2 Vlogs that are at the forefront of this movement are;

The Shaytards
The main character here is Shay and he is from Pocatello, Idaho.  The show follows him and his wife Mammytard and his children BabyTard , PrincessTard , and SonTard.  Shay never says their real names to protect their identity (so he playfully and quite disturbingly calls his family “tards”).  The show has amassed an amazing following and he has 734,081 subscribers on his Youtube channel and since the shows inception it has had 261,668,303 Million views!!! The reason the show has become so popular is simply because Shay is such a likeable person, a typical episode would be 15 minutes long and would feature him and his family just going to the park and playing with their dogs and that would still get half a million views!
The show has meant Shay could quit his job and him and his family now live on ad sales from Youtube, Merchandise of the show and public appearances.


Shay has subsequently joined a Youtube sketch comedy show called “The Station” which brings together fellow Youtube "celebrities" to make comedy skits.

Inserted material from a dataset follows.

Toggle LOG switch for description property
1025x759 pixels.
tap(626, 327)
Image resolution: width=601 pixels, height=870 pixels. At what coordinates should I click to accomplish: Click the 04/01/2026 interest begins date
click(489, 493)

Internet Killed Television
Another "home-made reality show" is, the show with the inspired name, Internet Killed Television. This follows Charles Trippy and his fiancĂ©e Alli Speed.  The episode on which Charles proposed has been feature on numerous chat shows and it won the 2009 Mashable Open Web Award for the Youtube Video of the Year.  The future Trippy’s are now on to their second year of making a video every day.  They have amassed 137,745,288 total views and they are the 36th most subscribed comedy channel on Youtube.  That’s quite an amazing achievement for normal people that just decided one day to film themselves.
They now run 4 Youtube channels;
  1. The Internet Killed Televsion channel.
  2. Charles own channel.
  3. Alli's own channel.
  4. Charles iphone 4 channel.
Like or loath these forms of entertainment, they are incredibly popular.  I wonder what people will be watching if or when the Internet does kill television!